Hayat yaşama demektir. Yaşama demek, ihtiyaçları giderme demektir.

İnsanların çoğu kendi kendine yaşayacak durumda değildir. Çocuklar, yaşlılar, sakatlar, akıl hastaları kendi kendilerine yaşayamazlar. Erginler bunları yaşatmak zorundadır. Yani erginler kayyumdurlar. Hayat kayyumla mümkün olur.

Duha Suresi’ndeki أَلَمْ يَجِدْكَ يَتِيمًا فَآؤَي bu insanın genel olarak yetim olduğudur. Yani kendi işlerini gören, barındıran bir kimse olarak yaratılır. Borçlanarak büyür, sonra da çoluk çocuk sahibi olarak borcunu öder. Bunun için “Yetimleri kahretme” denir.

  1. ÇümMa-Ka / كَ-ثُمَّ

ثُمَّ sonra demektir. Benzer olaylar cereyan eder ama biri önce diğeri sonra olur. كَ ise o andaki durumları karşılaştırır.

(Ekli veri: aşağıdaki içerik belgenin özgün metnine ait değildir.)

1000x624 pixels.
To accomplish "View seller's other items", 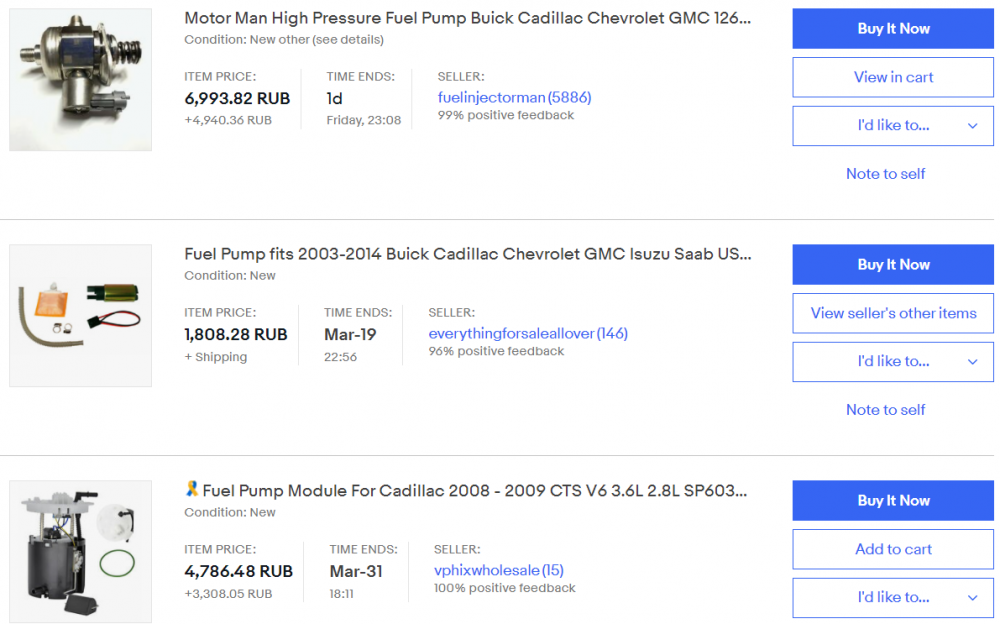I will pyautogui.click(x=893, y=313).
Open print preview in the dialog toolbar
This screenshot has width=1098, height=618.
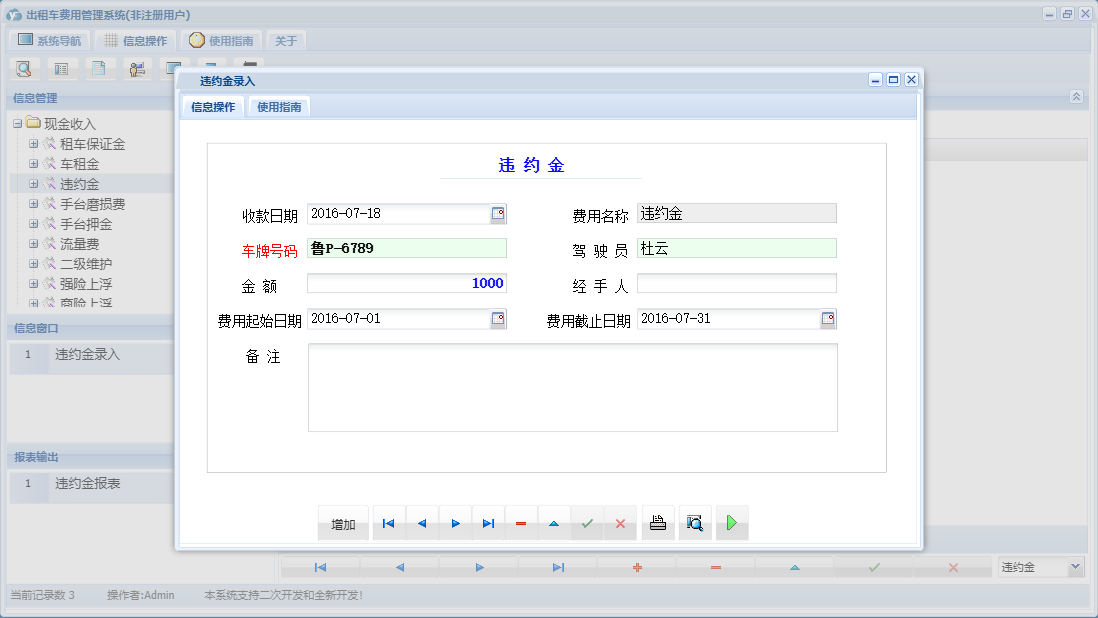(x=695, y=522)
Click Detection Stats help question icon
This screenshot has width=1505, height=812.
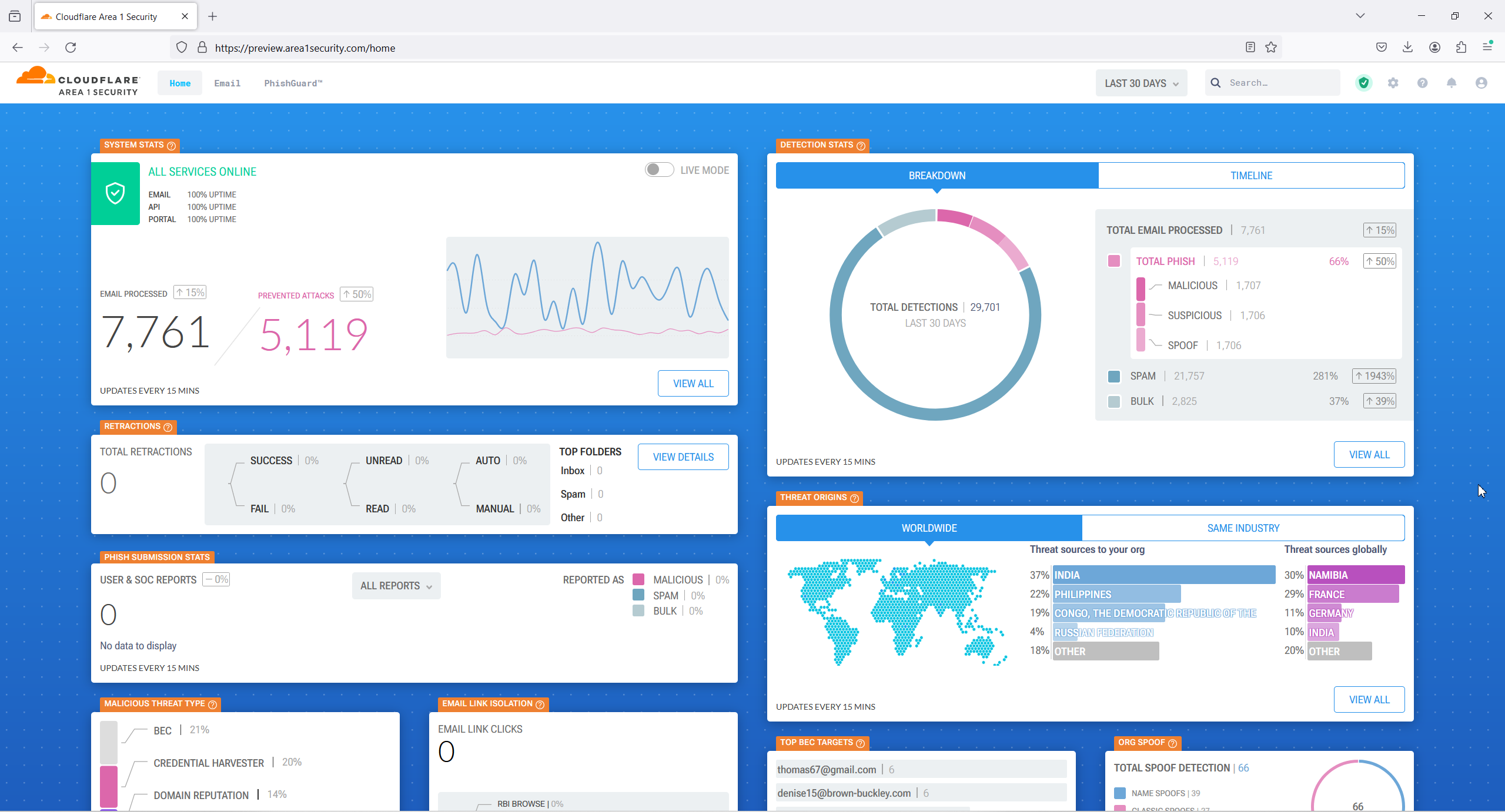[x=861, y=146]
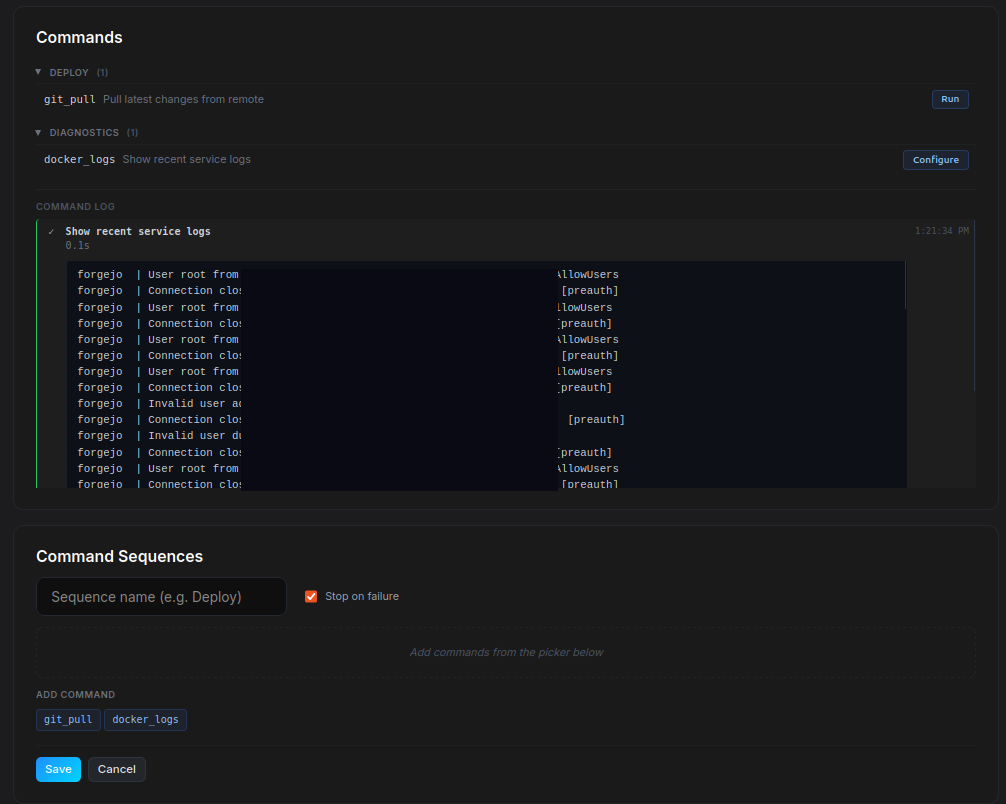Click the COMMAND LOG section header

click(75, 206)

كَ beraber oluşu ثُمَّ ise birinin önce diğerinin sonra oluşmasıdır. Birinin diğerinin sebebi olması gerekmez.

  1. MiN-Ea / مِنَ- أَ

مِنْ harfi cerdir. Başlangıcı ifade eder. أَ ise soru edatıdır. İnkârı içerir. Biri oluşun başlamasını diğeri ise oluşun bitişini ifade etmiş olur.

 

Öz Türkçe ile:

“Kendisine iyi sözü söz verdiğimiz ona ulaşan kimse kendisini yakın yaşayışın geçimiyle geçindirdiğimiz sonra da kalkış gününde tutuklulardan olacak kimse gibi midir?”

 

Kur’an kelimeleri ile:

“Kendisine hasen vaat vaat ettiğimiz ona mülaki olan kimse onu dünya hayatının metaı ile temti ettiğimiz sonra da o kıyamet yevminde muhzerinlerden olacak kimse gibi midir?”

 

أَفَمَنْ وَعَدْنَاهُ وَعْدًا حَسَنًا فَهُوَ لَاقِيهِ كَمَنْ مَتَّعْنَاهُ مَتَاعَ الْحَيَاةِ الدُّنْيَا ثُمَّ هُوَ يَوْمَ الْقِيَامَةِ مِنَ الْمُحْضَرِينَ (61)

 

***

 

وَيَوْمَ يُنَادِيهِمْ فَيَقُولُ أَيْنَ شُرَكَائِيَ الَّذِينَ كُنْتُمْ تَزْعُمُونَ (62)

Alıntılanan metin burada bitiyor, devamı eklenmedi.